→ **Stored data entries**
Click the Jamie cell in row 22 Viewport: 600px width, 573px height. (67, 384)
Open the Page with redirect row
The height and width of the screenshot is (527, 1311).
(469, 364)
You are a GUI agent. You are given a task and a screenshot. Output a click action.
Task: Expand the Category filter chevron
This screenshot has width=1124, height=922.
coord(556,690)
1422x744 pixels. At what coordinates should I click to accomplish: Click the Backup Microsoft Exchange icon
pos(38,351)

→ **TASK INSTRUCTIONS**
Beginning at the line where "You are a GUI" appears, extract each line through the end of the data above; keep them exact and include nothing else.

→ **OUTPUT BELOW**
You are a GUI agent. You are given a task and a screenshot. Output a click action.
Task: Expand the Category filter chevron
This screenshot has width=1124, height=922.
coord(556,690)
1422x744 pixels. At what coordinates should I click to accomplish: Click the Backup Microsoft Exchange icon
pos(38,351)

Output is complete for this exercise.